Deux syndromes de Li-Fraumeni plutôt qu’un

Le syndrome de Li-Fraumeni est une prédisposition génétique au cancer, rare mais dramatique, qui se manifeste par la survenue précoce de diverses tumeurs malignes. Au CHU de Rouen, une équipe Inserm est parvenue à identifier des degrés de sévérité du syndrome, ainsi que les types de mutations qui leurs sont associés. Ces données devraient permettre de stratifier le dépistage et d’améliorer l’information aux patients.

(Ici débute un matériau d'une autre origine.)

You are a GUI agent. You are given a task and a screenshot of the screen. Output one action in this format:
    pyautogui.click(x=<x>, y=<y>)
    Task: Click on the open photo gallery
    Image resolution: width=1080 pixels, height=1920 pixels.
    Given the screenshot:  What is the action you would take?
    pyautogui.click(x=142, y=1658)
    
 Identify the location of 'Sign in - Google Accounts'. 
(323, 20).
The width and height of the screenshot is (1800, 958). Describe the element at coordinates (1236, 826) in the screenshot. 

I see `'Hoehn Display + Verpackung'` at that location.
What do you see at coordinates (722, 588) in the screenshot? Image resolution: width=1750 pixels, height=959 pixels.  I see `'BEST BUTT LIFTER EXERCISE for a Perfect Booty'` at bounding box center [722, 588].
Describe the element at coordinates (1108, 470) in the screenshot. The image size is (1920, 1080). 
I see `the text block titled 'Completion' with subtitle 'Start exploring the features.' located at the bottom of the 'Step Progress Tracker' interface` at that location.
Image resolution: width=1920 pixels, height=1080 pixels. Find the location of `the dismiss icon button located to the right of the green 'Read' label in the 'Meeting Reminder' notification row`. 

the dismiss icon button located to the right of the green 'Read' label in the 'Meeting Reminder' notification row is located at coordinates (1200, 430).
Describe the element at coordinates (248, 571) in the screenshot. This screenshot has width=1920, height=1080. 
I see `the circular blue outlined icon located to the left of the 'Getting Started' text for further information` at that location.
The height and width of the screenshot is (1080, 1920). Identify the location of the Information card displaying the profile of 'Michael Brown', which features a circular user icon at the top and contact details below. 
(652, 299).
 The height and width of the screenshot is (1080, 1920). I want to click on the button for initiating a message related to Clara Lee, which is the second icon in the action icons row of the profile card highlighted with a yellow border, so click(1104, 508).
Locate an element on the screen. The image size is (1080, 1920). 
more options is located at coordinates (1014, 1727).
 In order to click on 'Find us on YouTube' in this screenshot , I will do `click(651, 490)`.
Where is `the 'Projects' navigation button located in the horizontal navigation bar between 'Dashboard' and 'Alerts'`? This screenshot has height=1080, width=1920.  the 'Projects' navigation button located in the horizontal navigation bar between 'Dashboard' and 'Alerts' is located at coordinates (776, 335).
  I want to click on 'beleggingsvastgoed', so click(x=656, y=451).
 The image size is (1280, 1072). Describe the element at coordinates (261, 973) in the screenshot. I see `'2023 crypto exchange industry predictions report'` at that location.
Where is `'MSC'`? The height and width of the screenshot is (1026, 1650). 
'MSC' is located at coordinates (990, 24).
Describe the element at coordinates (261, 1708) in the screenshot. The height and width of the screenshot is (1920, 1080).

Une avancée majeure pour les familles concernées par le syndrome de Li-Fraumeni vient d’être accomplie par des chercheurs et des cliniciens de Rouen* : les scientifiques ont non seulement réussi à segmenter ce syndrome prédisposant au cancer en niveaux de sévérité, mais ils ont aussi découvert les types de mutations associées à ces différents niveaux de sévérité. Ces travaux vont permettre d’améliorer la qualité du dépistage proposé aux patients et d’adapter la prévention.

Vingt ans de diagnostic

Depuis vingt ans, son laboratoire est spécialisé dans le diagnostic du syndrome de Li-Fraumeni, au niveau national. Ce diagnostic passe par l’analyse du gène TP53, effectuée à partir d’un échantillon de sang. Elle est réalisée chez des enfants et des adultes atteints d’un cancer et pris en charge par les différents centres français spécialisés en oncogénétique, dès lors que le syndrome est suspecté en raison du type de tumeur et de l’âge de survenue. « Diagnostiquer le syndrome de Li-Fraumeni a un impact médical important qui peut conduire à changer le traitement anticancéreux : on va par exemple éviter la radiothérapie qui expose au risque de second cancer dans la zone irradiée, ou proposer des examens de dépistage tels que l’IRM corps entier. Ce diagnostic a en outre un lourd impact psychologique pour les familles », témoigne le chercheur. 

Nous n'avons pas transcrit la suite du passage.